| YOUR INSTRUCTIONS |
Restate each entry below word for word, without skipping any.

*** SUPPLIED MATERIAL

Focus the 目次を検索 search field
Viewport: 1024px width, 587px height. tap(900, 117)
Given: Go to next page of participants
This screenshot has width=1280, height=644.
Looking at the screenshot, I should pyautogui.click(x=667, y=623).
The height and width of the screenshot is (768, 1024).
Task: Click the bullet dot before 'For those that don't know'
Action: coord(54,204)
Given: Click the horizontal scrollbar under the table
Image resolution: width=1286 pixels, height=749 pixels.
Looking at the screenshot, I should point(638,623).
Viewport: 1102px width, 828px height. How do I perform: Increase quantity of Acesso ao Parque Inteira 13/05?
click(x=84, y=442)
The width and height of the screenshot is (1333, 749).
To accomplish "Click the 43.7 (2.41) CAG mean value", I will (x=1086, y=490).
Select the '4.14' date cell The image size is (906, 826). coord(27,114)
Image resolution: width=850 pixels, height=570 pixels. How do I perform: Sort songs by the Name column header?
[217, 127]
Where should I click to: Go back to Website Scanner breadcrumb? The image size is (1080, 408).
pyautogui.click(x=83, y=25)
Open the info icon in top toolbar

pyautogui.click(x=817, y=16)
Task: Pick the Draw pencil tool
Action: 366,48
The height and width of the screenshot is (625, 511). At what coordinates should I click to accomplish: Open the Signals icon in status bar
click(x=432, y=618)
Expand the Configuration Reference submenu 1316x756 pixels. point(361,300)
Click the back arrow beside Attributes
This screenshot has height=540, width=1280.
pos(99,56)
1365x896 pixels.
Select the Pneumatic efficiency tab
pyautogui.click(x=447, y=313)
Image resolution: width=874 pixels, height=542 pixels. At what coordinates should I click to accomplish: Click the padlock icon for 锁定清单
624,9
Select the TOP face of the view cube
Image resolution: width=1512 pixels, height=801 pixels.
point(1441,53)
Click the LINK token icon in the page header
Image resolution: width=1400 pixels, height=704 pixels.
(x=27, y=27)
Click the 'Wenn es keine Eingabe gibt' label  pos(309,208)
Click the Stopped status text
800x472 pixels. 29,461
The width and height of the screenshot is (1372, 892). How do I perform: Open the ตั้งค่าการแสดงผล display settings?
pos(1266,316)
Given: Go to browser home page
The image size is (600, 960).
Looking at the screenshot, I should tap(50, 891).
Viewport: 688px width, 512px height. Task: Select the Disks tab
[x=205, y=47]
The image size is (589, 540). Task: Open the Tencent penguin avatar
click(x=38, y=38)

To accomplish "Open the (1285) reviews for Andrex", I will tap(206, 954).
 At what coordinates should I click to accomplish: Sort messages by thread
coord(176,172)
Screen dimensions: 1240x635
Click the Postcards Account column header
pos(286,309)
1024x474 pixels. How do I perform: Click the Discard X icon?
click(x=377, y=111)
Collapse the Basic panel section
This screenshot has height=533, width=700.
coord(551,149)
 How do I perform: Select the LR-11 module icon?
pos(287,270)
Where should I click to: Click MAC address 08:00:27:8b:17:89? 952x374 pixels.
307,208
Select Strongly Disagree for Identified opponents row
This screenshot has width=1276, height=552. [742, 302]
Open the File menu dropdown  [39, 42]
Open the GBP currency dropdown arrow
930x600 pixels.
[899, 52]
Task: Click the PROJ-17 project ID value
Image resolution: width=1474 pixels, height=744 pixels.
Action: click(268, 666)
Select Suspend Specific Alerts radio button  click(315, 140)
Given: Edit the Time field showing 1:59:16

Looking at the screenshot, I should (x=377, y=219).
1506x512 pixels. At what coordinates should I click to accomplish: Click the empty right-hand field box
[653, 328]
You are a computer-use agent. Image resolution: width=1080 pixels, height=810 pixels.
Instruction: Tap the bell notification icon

******

| SOLVED EXERCISE |
Focus the 目次を検索 search field
Viewport: 1024px width, 587px height. tap(900, 117)
Given: Go to next page of participants
This screenshot has width=1280, height=644.
Looking at the screenshot, I should pyautogui.click(x=667, y=623).
The height and width of the screenshot is (768, 1024).
Task: Click the bullet dot before 'For those that don't know'
Action: coord(54,204)
Given: Click the horizontal scrollbar under the table
Image resolution: width=1286 pixels, height=749 pixels.
Looking at the screenshot, I should point(638,623).
Viewport: 1102px width, 828px height. How do I perform: Increase quantity of Acesso ao Parque Inteira 13/05?
click(x=84, y=442)
The width and height of the screenshot is (1333, 749).
To accomplish "Click the 43.7 (2.41) CAG mean value", I will (x=1086, y=490).
Select the '4.14' date cell The image size is (906, 826). coord(27,114)
Image resolution: width=850 pixels, height=570 pixels. How do I perform: Sort songs by the Name column header?
[217, 127]
Where should I click to: Go back to Website Scanner breadcrumb? The image size is (1080, 408).
pyautogui.click(x=83, y=25)
Open the info icon in top toolbar

pyautogui.click(x=817, y=16)
Task: Pick the Draw pencil tool
Action: 366,48
The height and width of the screenshot is (625, 511). At what coordinates should I click to accomplish: Open the Signals icon in status bar
click(x=432, y=618)
Expand the Configuration Reference submenu 1316x756 pixels. point(361,300)
Click the back arrow beside Attributes
This screenshot has height=540, width=1280.
pos(99,56)
1365x896 pixels.
Select the Pneumatic efficiency tab
pyautogui.click(x=447, y=313)
Image resolution: width=874 pixels, height=542 pixels. At what coordinates should I click to accomplish: Click the padlock icon for 锁定清单
624,9
Select the TOP face of the view cube
Image resolution: width=1512 pixels, height=801 pixels.
point(1441,53)
Click the LINK token icon in the page header
Image resolution: width=1400 pixels, height=704 pixels.
(x=27, y=27)
Click the 'Wenn es keine Eingabe gibt' label  pos(309,208)
Click the Stopped status text
800x472 pixels. 29,461
The width and height of the screenshot is (1372, 892). How do I perform: Open the ตั้งค่าการแสดงผล display settings?
pos(1266,316)
Given: Go to browser home page
The image size is (600, 960).
Looking at the screenshot, I should tap(50, 891).
Viewport: 688px width, 512px height. Task: Select the Disks tab
[x=205, y=47]
The image size is (589, 540). Task: Open the Tencent penguin avatar
click(x=38, y=38)

To accomplish "Open the (1285) reviews for Andrex", I will tap(206, 954).
 At what coordinates should I click to accomplish: Sort messages by thread
coord(176,172)
Screen dimensions: 1240x635
Click the Postcards Account column header
pos(286,309)
1024x474 pixels. How do I perform: Click the Discard X icon?
click(x=377, y=111)
Collapse the Basic panel section
This screenshot has height=533, width=700.
coord(551,149)
 How do I perform: Select the LR-11 module icon?
pos(287,270)
Where should I click to: Click MAC address 08:00:27:8b:17:89? 952x374 pixels.
307,208
Select Strongly Disagree for Identified opponents row
This screenshot has width=1276, height=552. [742, 302]
Open the File menu dropdown  [39, 42]
Open the GBP currency dropdown arrow
930x600 pixels.
[899, 52]
Task: Click the PROJ-17 project ID value
Image resolution: width=1474 pixels, height=744 pixels.
Action: click(268, 666)
Select Suspend Specific Alerts radio button  click(315, 140)
Given: Edit the Time field showing 1:59:16

Looking at the screenshot, I should (x=377, y=219).
1506x512 pixels. At what coordinates should I click to accomplish: Click the empty right-hand field box
[653, 328]
You are a computer-use agent. Image resolution: width=1080 pixels, height=810 pixels.
Instruction: Tap the bell notification icon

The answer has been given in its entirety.